United Arab Emirates-based Burjeel Holdings, a healthcare services provider, and Hippocratic AI, a generative AI company developing safety-focused large language models for healthcare, announced a strategic partnership to alter healthcare delivery. 

Burjeel Holdings operates in parts of the Middle East and North Africa. Hippocratic AI and Burjeel announced the alliance during the Abu Dhabi Global Healthcare Week that took place last week.

Through the alliance, Hippocratic AI’s generative AI healthcare agents will be constructed for “patient-facing non-diagnostic clinical tasks,” distributed across Burjeel Holdings’ healthcare facilities and physiotherapy clinics in the UAE and Oman. 

Integrating Hippocratic AI’s capabilities will allow Burjeel Holdings to transform patient engagement and provide customized and sympathetic clinical conversations with patients, the companies said.
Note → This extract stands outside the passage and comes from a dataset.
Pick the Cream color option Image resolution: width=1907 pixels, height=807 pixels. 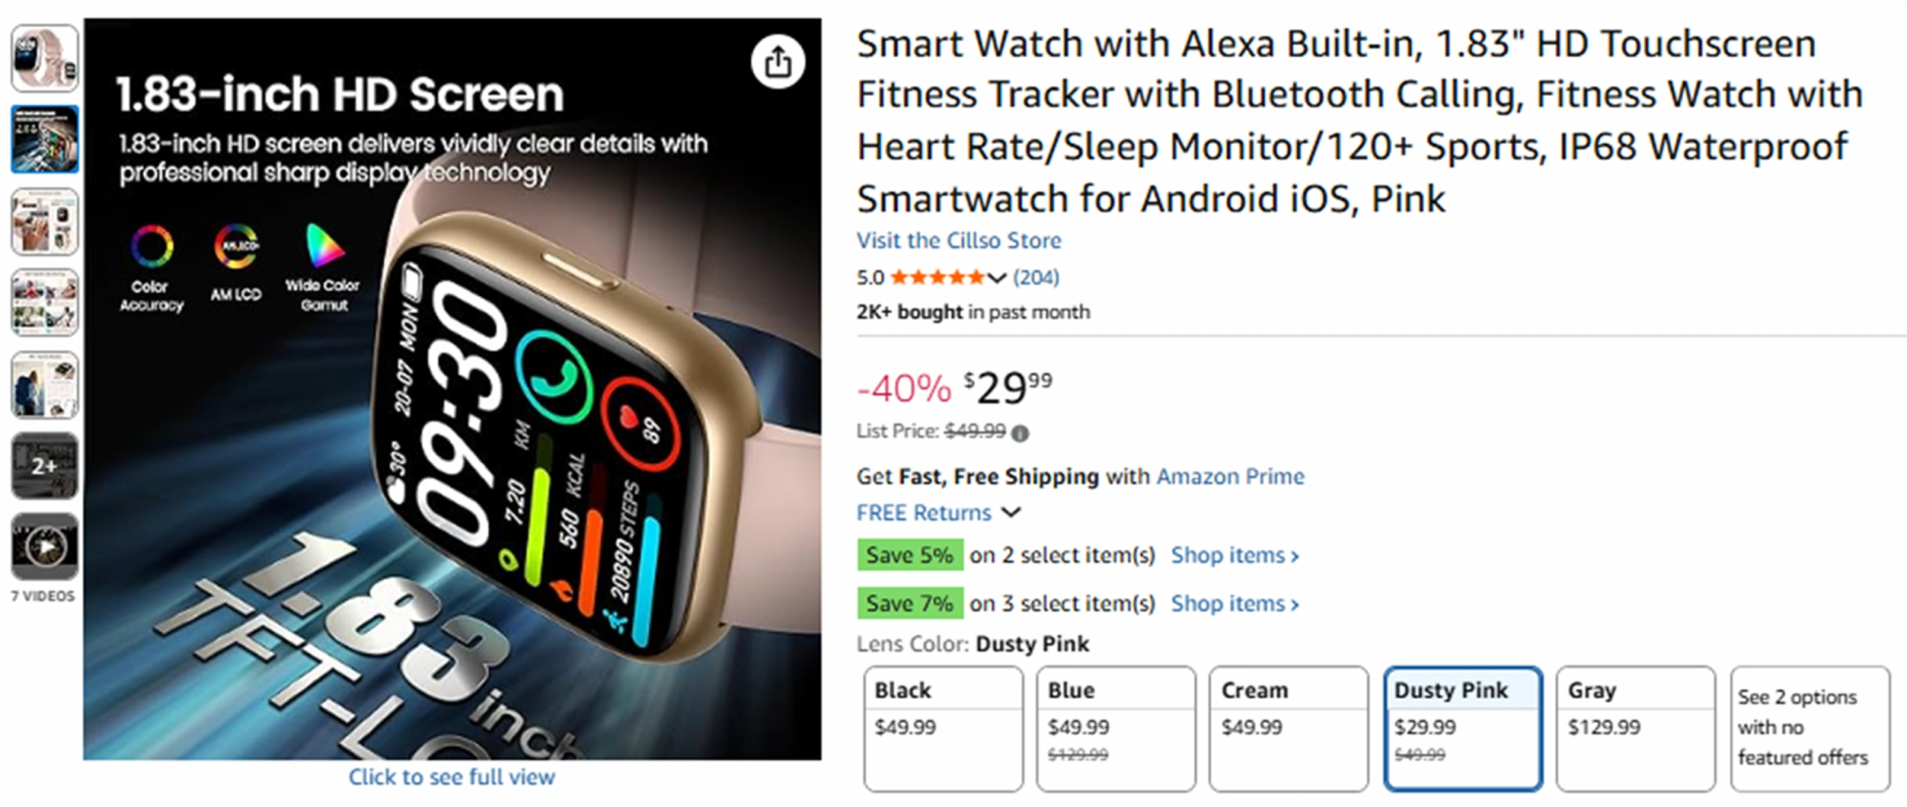pos(1289,728)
The partnership also includes multilingual AI agents, such as Arabic and the Emirati dialect. Hippocratic AI’s agents currently speak more than 15 languages, including Spanish, Mandarin, Vietnamese and localized dialects like Emirati Arabic. 

The company plans to expand its linguistic coverage to include almost all major global languages. 
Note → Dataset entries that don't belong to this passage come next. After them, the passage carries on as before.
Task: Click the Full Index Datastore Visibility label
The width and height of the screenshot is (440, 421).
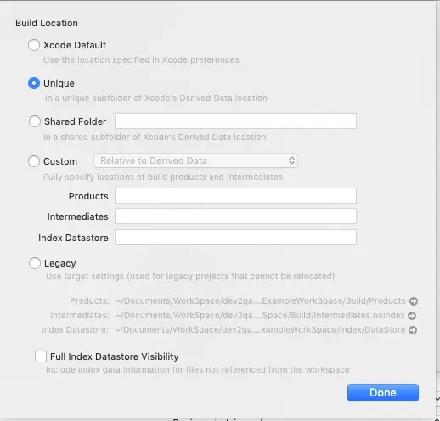Action: (x=115, y=356)
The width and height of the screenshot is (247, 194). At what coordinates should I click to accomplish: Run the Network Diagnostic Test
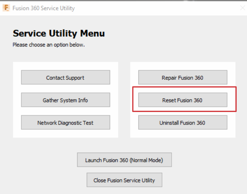click(x=66, y=122)
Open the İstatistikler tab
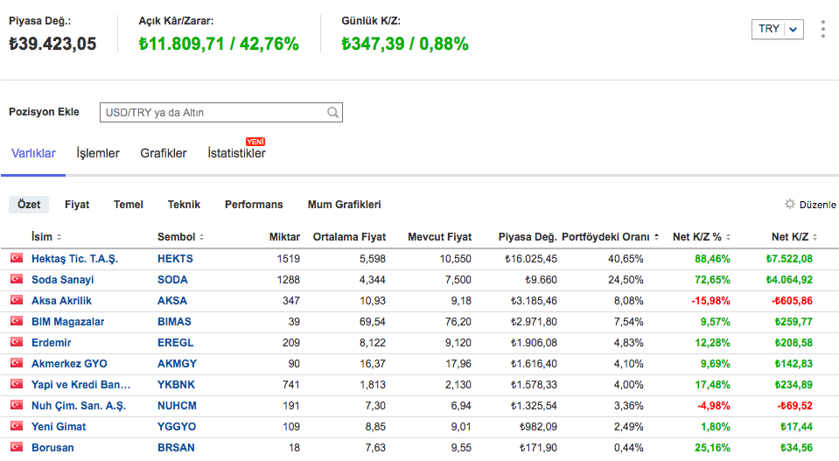Screen dimensions: 839x461 236,153
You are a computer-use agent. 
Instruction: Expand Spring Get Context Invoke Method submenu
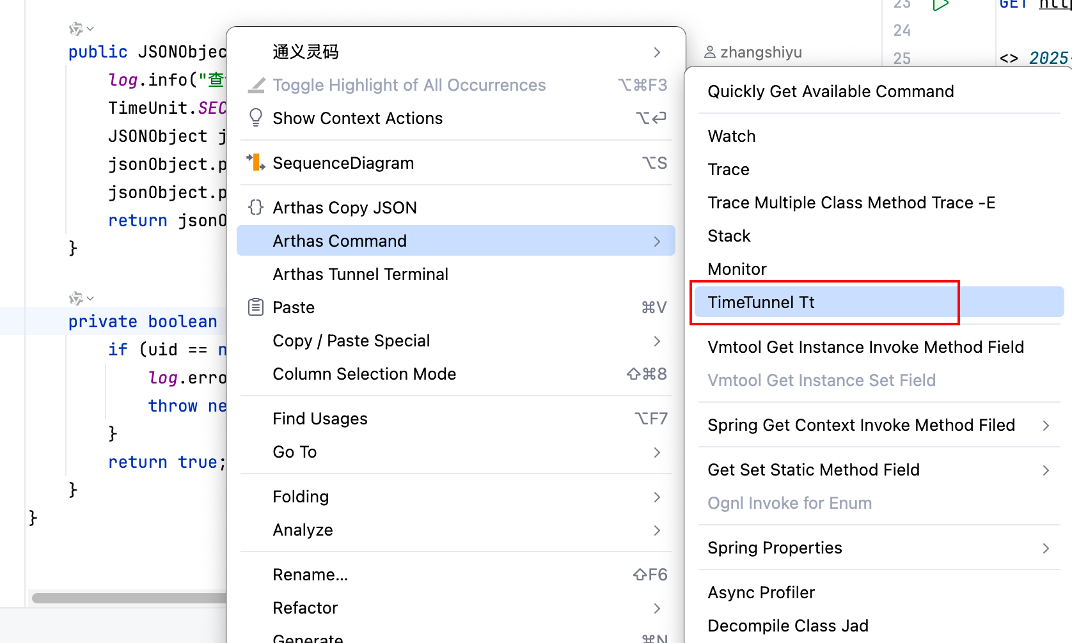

Additionally, the collaboration aims to deliver personalized “regional generative AI agents tailored for cultural alignment and local relevance.” 

AI agents will be spread across specialties, including oncology, cardiology, neurology and orthopedics.
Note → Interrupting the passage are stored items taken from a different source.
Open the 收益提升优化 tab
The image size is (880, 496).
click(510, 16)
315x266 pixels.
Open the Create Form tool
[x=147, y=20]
“We’re proud to partner with Burjeel Holdings, one of the most respected healthcare systems in the region,” Munjal Shah, cofounder and CEO of Hippocratic AI, said in a statement.

“This partnership supports our shared mission of achieving healthcare abundance. Our empathic genAI agents are designed to create a more compassionate and effective patient experience. Together, we will tailor our solutions to meet the specific needs of the communities we serve.”

THE LARGER TREND

Last week, Burjeel Holdings announced a strategic partnership with diagnostics company Genalyte. Pending FDA approval, the alliance will focus on the deployment of Genalyte’s Merlin automated diagnostic system in Burjeel’s network of healthcare facilities.

According to the company, once Merlin is cleared by the FDA, Burjeel aims to integrate the Merlin platform into its clinical infrastructure.

In March, Hippocratic AI appointed seven new executives after the closing of a $141 million Series B round of funding in January that brought its valuation to $1.64 billion.

The executives include Dr. Chris Fang, chief commercial officer for pharma, life sciences and international markets; Hollie Vugrinovich, chief growth officer for providers; Jonathan Gainor, chief commercial officer for payors; W.B. “Mitch” Mitchell, chief growth officer for the government sector; Brij Aswani, vice president of sales for ambulatory care; Chitra Laxmanan, vice president and general manager for payor; and Eric Seastedt, vice president for international emerging markets. 

Last year, Hippocratic AI was issued its first patent by the U.S. Patent Office, which included the company’s LLM innovations incorporated into its safety-focused LLM built with a constellation architecture dubbed Polaris.

The patent covers the company’s Polaris system, which includes its primary model and support models that make up its low-latency conversational AI system customized for healthcare applications.